Norman-based ticket broker Totally Tickets had tickets for sale on its website from face value of $25 up to $109. The owners of the company declined a request for comment, but said in a message on its website that “demand for tickets to this event is extraordinary and we have decided to handle a limited amount of tickets for this event to serve our customers that have made us successful over the years and put us in a position to be able to help those in need.” The company also claims to have donated more than $20,000 to victims of the tornadoes.
Although major ticket brokers are shying away from the resale of tickets, numerous tickets to the event can be found online on sites like Craigslist and eBay for up to 10 times face value, or $250. City officials in Norman also pointed out there is no prohibition on the sale of tickets outside the event on Saturday.

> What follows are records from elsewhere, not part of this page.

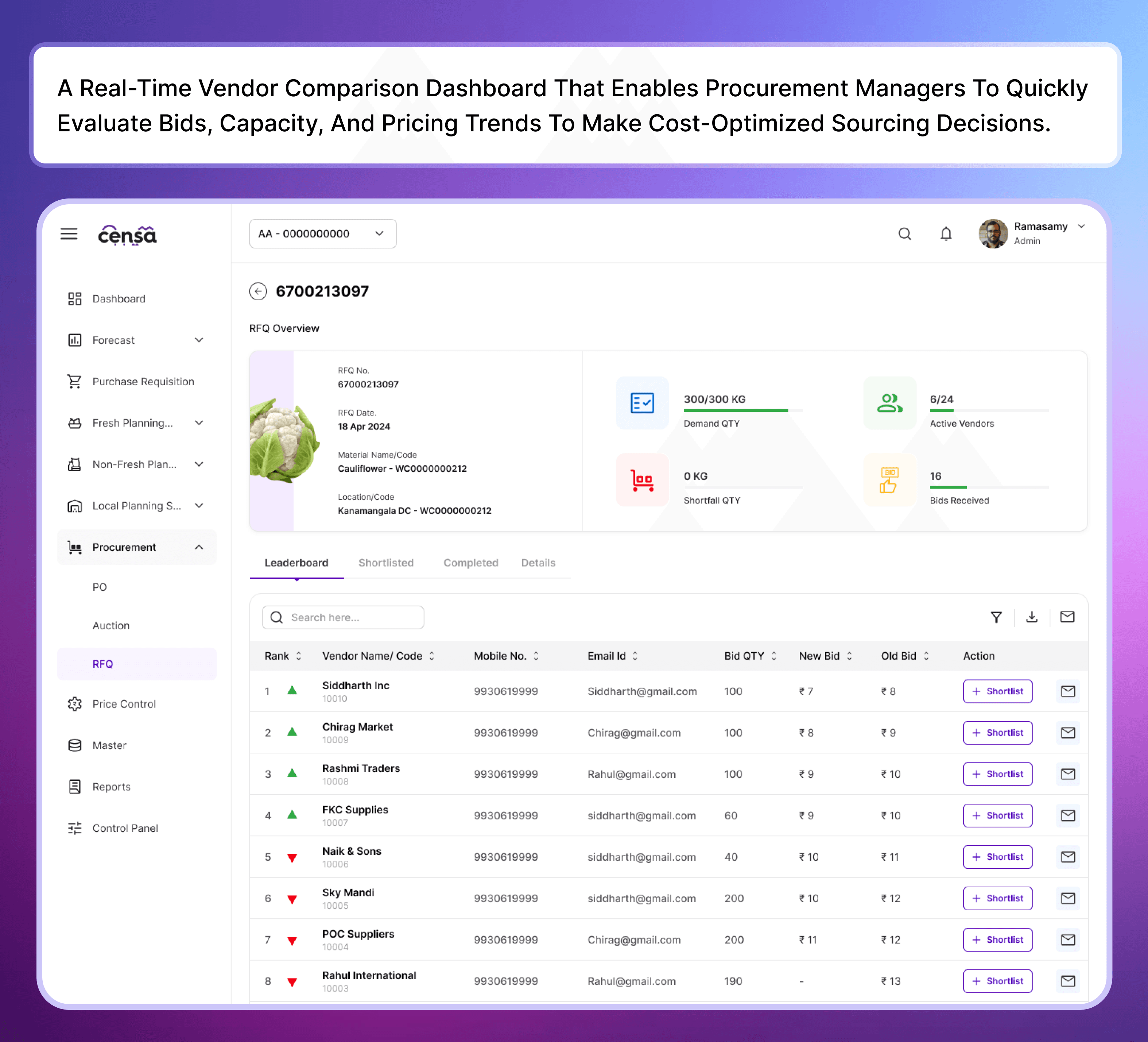The height and width of the screenshot is (1042, 1148).
Task: Click the mail icon in table toolbar
Action: (x=1067, y=617)
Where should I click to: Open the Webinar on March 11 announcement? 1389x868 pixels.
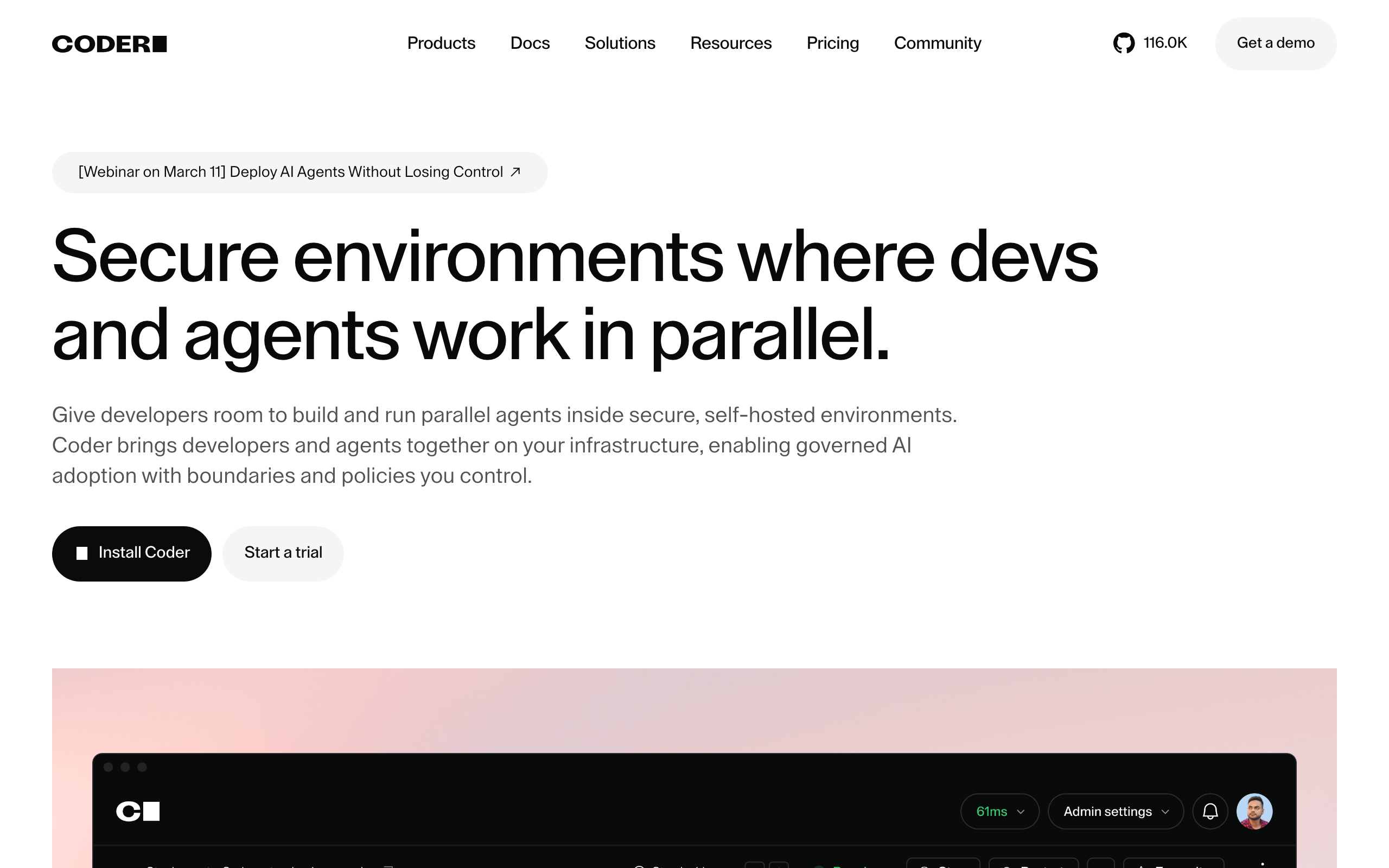[290, 172]
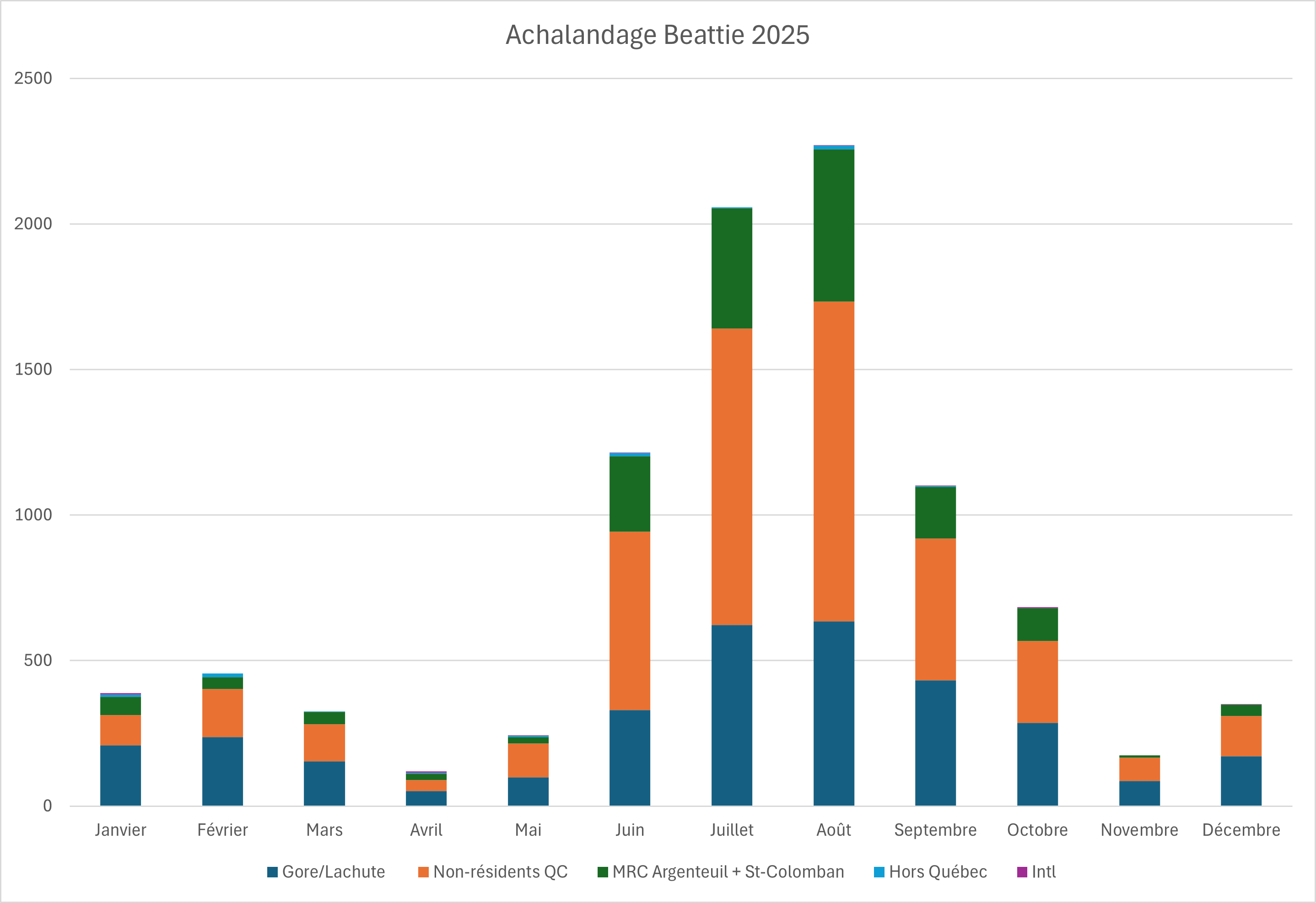
Task: Click the Intl legend swatch
Action: [1022, 872]
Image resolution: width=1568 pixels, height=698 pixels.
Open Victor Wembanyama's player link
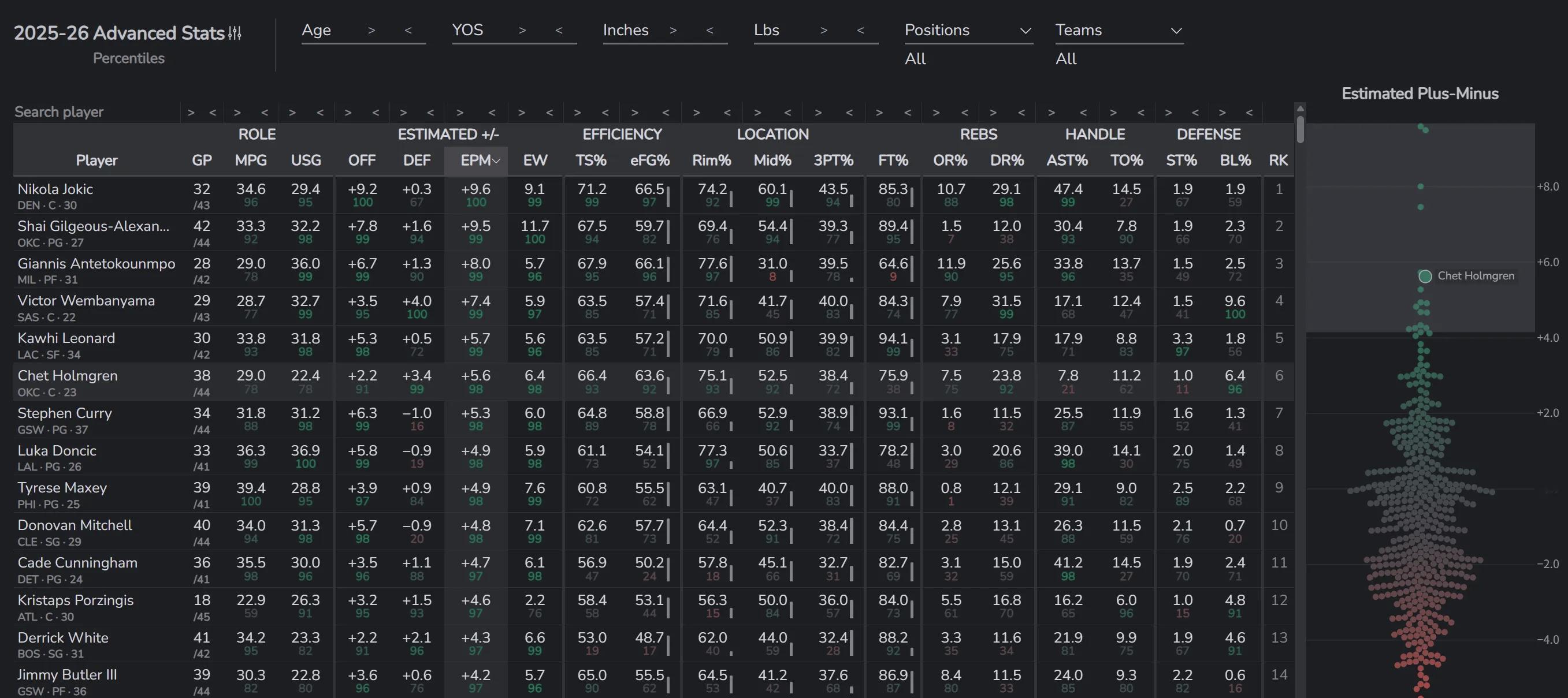[x=86, y=301]
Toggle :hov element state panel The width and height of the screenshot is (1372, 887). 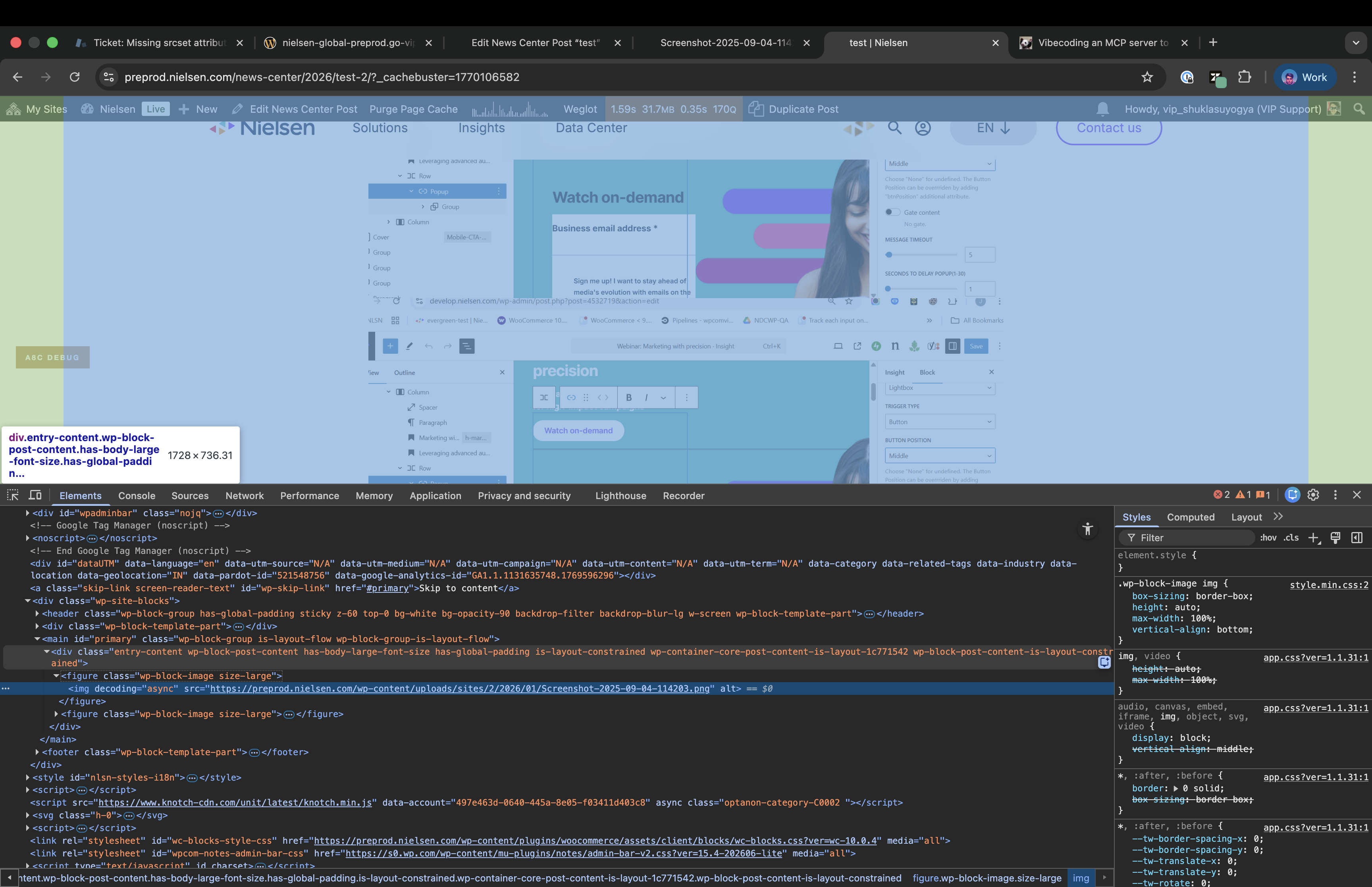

The money raised from ticket sales benefits the United Way of Central Oklahoma, which has established a fund specifically to aid victims of the tornadoes and violent storms that pummeled the state in May and led to 48 deaths. A separate benefit concert last month hosted by Oklahoma native country music star Blake Shelton and televised live on NBC raised more than $6 million in donations and pledges.
Debby Hampton, president and CEO of United Way of Central Oklahoma, said it’s not clear how much Saturday’s concert will generate, but that money raised will help with immediate, intermediate and long-term needs of those affected by the storms. Hampton said she also said she was disappointed to learn that some people were looking to mark up the price of tickets and make a profit off the misfortunate of others.
“It is disheartening that somebody would think that way,” Hampton said. “I’m close to the disaster, and when you see the destruction and the lives that have to be rebuilt, to hear that someone would capitalize on that, it is tough to hear.”